— Start of INPUT MATERIAL —

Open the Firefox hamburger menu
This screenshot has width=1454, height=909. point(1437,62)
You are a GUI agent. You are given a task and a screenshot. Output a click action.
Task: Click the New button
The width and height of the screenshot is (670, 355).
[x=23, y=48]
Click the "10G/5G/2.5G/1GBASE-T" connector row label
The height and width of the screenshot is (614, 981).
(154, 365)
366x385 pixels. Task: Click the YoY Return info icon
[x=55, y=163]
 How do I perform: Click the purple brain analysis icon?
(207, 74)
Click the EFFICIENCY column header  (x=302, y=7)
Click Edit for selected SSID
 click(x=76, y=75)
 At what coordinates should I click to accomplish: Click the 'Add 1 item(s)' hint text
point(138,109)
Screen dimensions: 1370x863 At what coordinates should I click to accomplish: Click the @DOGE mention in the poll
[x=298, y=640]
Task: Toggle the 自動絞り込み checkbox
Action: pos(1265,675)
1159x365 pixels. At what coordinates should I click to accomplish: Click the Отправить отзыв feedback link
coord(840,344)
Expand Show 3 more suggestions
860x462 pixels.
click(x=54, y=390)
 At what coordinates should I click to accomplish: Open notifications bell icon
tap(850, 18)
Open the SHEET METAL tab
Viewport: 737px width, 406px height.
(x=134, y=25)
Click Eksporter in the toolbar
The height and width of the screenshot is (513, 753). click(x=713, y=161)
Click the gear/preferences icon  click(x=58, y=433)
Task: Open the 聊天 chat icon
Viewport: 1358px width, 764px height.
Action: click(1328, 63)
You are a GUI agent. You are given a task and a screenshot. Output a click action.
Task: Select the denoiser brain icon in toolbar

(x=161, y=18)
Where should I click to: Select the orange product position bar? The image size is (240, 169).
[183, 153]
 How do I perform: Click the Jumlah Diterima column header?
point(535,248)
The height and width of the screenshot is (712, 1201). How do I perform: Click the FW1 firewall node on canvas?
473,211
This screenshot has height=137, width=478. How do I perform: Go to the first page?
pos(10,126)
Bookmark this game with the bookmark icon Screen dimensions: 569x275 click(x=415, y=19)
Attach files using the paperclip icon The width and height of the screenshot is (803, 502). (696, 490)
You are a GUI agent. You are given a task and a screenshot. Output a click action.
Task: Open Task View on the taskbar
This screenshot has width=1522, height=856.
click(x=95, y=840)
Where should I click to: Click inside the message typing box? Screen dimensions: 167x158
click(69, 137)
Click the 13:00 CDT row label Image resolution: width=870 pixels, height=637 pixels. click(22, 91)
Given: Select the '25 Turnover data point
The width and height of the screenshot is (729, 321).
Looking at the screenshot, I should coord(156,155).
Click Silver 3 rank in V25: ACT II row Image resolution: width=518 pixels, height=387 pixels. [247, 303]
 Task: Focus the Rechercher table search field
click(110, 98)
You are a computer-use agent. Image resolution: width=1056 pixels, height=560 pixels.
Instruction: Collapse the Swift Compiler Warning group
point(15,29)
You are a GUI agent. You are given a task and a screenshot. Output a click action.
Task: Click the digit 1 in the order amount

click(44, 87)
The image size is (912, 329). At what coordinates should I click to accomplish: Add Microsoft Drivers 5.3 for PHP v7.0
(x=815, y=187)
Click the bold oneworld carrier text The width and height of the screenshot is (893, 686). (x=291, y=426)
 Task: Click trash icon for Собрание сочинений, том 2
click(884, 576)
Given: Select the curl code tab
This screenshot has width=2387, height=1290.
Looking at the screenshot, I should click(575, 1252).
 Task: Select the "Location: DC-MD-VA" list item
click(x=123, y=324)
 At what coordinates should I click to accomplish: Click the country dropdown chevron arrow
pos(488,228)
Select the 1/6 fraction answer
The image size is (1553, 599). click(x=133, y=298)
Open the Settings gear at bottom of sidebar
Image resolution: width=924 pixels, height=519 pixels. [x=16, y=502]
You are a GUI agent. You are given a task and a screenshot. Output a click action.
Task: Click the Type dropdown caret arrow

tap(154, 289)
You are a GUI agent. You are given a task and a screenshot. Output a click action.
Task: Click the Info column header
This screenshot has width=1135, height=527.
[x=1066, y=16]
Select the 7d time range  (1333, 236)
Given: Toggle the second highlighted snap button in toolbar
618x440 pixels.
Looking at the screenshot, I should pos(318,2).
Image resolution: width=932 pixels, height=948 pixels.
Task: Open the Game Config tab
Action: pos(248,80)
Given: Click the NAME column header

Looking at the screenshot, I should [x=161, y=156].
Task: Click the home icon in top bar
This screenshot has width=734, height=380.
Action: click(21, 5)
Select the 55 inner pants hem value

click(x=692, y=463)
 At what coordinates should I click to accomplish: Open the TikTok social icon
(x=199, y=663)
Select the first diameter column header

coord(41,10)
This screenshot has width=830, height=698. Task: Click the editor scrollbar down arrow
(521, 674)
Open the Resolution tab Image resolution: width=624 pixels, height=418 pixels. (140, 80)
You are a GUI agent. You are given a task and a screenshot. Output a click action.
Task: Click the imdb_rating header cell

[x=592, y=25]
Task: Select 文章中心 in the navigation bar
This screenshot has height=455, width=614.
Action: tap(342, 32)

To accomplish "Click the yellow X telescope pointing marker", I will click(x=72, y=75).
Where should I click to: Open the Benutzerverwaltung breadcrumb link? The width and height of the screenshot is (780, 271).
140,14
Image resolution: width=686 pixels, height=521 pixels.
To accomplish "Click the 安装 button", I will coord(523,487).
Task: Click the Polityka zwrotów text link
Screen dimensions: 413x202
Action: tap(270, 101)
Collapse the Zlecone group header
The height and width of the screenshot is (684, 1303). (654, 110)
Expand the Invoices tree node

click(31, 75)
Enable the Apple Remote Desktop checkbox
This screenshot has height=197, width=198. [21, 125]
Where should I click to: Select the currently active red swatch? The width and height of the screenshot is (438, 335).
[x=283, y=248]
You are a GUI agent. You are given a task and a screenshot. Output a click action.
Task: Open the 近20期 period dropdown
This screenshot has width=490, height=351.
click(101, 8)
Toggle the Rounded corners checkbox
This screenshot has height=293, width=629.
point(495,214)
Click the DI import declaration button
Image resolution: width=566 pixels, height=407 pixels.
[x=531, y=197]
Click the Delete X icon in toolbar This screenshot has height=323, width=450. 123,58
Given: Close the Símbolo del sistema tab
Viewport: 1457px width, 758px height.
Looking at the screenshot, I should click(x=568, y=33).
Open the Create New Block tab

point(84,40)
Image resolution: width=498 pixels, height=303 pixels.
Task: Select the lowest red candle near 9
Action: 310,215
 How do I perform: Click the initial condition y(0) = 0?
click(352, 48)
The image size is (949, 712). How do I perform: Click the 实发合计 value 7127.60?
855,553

— End of INPUT MATERIAL —

THE TASK: Rewrite the lines above as a numbered list, leaving out any blank lines.

FINISHED ANSWER:
1. Open the Firefox hamburger menu
2. This screenshot has width=1454, height=909. point(1437,62)
3. You are a GUI agent. You are given a task and a screenshot. Output a click action.
4. Task: Click the New button
5. The width and height of the screenshot is (670, 355).
6. [x=23, y=48]
7. Click the "10G/5G/2.5G/1GBASE-T" connector row label
8. The height and width of the screenshot is (614, 981).
9. (154, 365)
10. 366x385 pixels. Task: Click the YoY Return info icon
11. [x=55, y=163]
12.  How do I perform: Click the purple brain analysis icon?
13. (207, 74)
14. Click the EFFICIENCY column header  (x=302, y=7)
15. Click Edit for selected SSID
16.  click(x=76, y=75)
17.  At what coordinates should I click to accomplish: Click the 'Add 1 item(s)' hint text
18. point(138,109)
19. Screen dimensions: 1370x863 At what coordinates should I click to accomplish: Click the @DOGE mention in the poll
20. [x=298, y=640]
21. Task: Toggle the 自動絞り込み checkbox
22. Action: pos(1265,675)
23. 1159x365 pixels. At what coordinates should I click to accomplish: Click the Отправить отзыв feedback link
24. coord(840,344)
25. Expand Show 3 more suggestions
26. 860x462 pixels.
27. click(x=54, y=390)
28.  At what coordinates should I click to accomplish: Open notifications bell icon
29. tap(850, 18)
30. Open the SHEET METAL tab
31. Viewport: 737px width, 406px height.
32. (x=134, y=25)
33. Click Eksporter in the toolbar
34. The height and width of the screenshot is (513, 753). click(x=713, y=161)
35. Click the gear/preferences icon  click(x=58, y=433)
36. Task: Open the 聊天 chat icon
37. Viewport: 1358px width, 764px height.
38. Action: click(1328, 63)
39. You are a GUI agent. You are given a task and a screenshot. Output a click action.
40. Task: Select the denoiser brain icon in toolbar
41. (x=161, y=18)
42. Where should I click to: Select the orange product position bar? The image size is (240, 169).
43. [183, 153]
44.  How do I perform: Click the Jumlah Diterima column header?
45. point(535,248)
46. The height and width of the screenshot is (712, 1201). How do I perform: Click the FW1 firewall node on canvas?
47. 473,211
48. This screenshot has height=137, width=478. How do I perform: Go to the first page?
49. pos(10,126)
50. Bookmark this game with the bookmark icon Screen dimensions: 569x275 click(x=415, y=19)
51. Attach files using the paperclip icon The width and height of the screenshot is (803, 502). (696, 490)
52. You are a GUI agent. You are given a task and a screenshot. Output a click action.
53. Task: Open Task View on the taskbar
54. This screenshot has width=1522, height=856.
55. click(x=95, y=840)
56. Where should I click to: Click inside the message typing box? Screen dimensions: 167x158
57. click(69, 137)
58. Click the 13:00 CDT row label Image resolution: width=870 pixels, height=637 pixels. click(22, 91)
59. Given: Select the '25 Turnover data point
60. The width and height of the screenshot is (729, 321).
61. Looking at the screenshot, I should coord(156,155).
62. Click Silver 3 rank in V25: ACT II row Image resolution: width=518 pixels, height=387 pixels. [247, 303]
63.  Task: Focus the Rechercher table search field
64. click(110, 98)
65. You are a computer-use agent. Image resolution: width=1056 pixels, height=560 pixels.
66. Instruction: Collapse the Swift Compiler Warning group
67. point(15,29)
68. You are a GUI agent. You are given a task and a screenshot. Output a click action.
69. Task: Click the digit 1 in the order amount
70. click(44, 87)
71. The image size is (912, 329). At what coordinates should I click to accomplish: Add Microsoft Drivers 5.3 for PHP v7.0
72. (x=815, y=187)
73. Click the bold oneworld carrier text The width and height of the screenshot is (893, 686). (x=291, y=426)
74.  Task: Click trash icon for Собрание сочинений, том 2
75. click(884, 576)
76. Given: Select the curl code tab
77. This screenshot has width=2387, height=1290.
78. Looking at the screenshot, I should click(575, 1252).
79.  Task: Select the "Location: DC-MD-VA" list item
80. click(x=123, y=324)
81.  At what coordinates should I click to accomplish: Click the country dropdown chevron arrow
82. pos(488,228)
83. Select the 1/6 fraction answer
84. The image size is (1553, 599). click(x=133, y=298)
85. Open the Settings gear at bottom of sidebar
86. Image resolution: width=924 pixels, height=519 pixels. [x=16, y=502]
87. You are a GUI agent. You are given a task and a screenshot. Output a click action.
88. Task: Click the Type dropdown caret arrow
89. tap(154, 289)
90. You are a GUI agent. You are given a task and a screenshot. Output a click action.
91. Task: Click the Info column header
92. This screenshot has width=1135, height=527.
93. [x=1066, y=16]
94. Select the 7d time range  (1333, 236)
95. Given: Toggle the second highlighted snap button in toolbar
96. 618x440 pixels.
97. Looking at the screenshot, I should pos(318,2).
98. Image resolution: width=932 pixels, height=948 pixels.
99. Task: Open the Game Config tab
100. Action: pos(248,80)
101. Given: Click the NAME column header
102. Looking at the screenshot, I should [x=161, y=156].
103. Task: Click the home icon in top bar
104. This screenshot has width=734, height=380.
105. Action: click(21, 5)
106. Select the 55 inner pants hem value
107. click(x=692, y=463)
108.  At what coordinates should I click to accomplish: Open the TikTok social icon
109. (x=199, y=663)
110. Select the first diameter column header
111. coord(41,10)
112. This screenshot has width=830, height=698. Task: Click the editor scrollbar down arrow
113. (521, 674)
114. Open the Resolution tab Image resolution: width=624 pixels, height=418 pixels. (140, 80)
115. You are a GUI agent. You are given a task and a screenshot. Output a click action.
116. Task: Click the imdb_rating header cell
117. [x=592, y=25]
118. Task: Select 文章中心 in the navigation bar
119. This screenshot has height=455, width=614.
120. Action: tap(342, 32)
121. To accomplish "Click the yellow X telescope pointing marker", I will click(x=72, y=75).
122. Where should I click to: Open the Benutzerverwaltung breadcrumb link? The width and height of the screenshot is (780, 271).
123. 140,14
124. Image resolution: width=686 pixels, height=521 pixels.
125. To accomplish "Click the 安装 button", I will coord(523,487).
126. Task: Click the Polityka zwrotów text link
127. Screen dimensions: 413x202
128. Action: tap(270, 101)
129. Collapse the Zlecone group header
130. The height and width of the screenshot is (684, 1303). (654, 110)
131. Expand the Invoices tree node
132. click(31, 75)
133. Enable the Apple Remote Desktop checkbox
134. This screenshot has height=197, width=198. [21, 125]
135. Where should I click to: Select the currently active red swatch? The width and height of the screenshot is (438, 335).
136. [x=283, y=248]
137. You are a GUI agent. You are given a task and a screenshot. Output a click action.
138. Task: Open the 近20期 period dropdown
139. This screenshot has width=490, height=351.
140. click(101, 8)
141. Toggle the Rounded corners checkbox
142. This screenshot has height=293, width=629.
143. point(495,214)
144. Click the DI import declaration button
145. Image resolution: width=566 pixels, height=407 pixels.
146. [x=531, y=197]
147. Click the Delete X icon in toolbar This screenshot has height=323, width=450. 123,58
148. Given: Close the Símbolo del sistema tab
149. Viewport: 1457px width, 758px height.
150. Looking at the screenshot, I should click(x=568, y=33).
151. Open the Create New Block tab
152. point(84,40)
153. Image resolution: width=498 pixels, height=303 pixels.
154. Task: Select the lowest red candle near 9
155. Action: 310,215
156.  How do I perform: Click the initial condition y(0) = 0?
157. click(352, 48)
158. The image size is (949, 712). How do I perform: Click the 实发合计 value 7127.60?
159. 855,553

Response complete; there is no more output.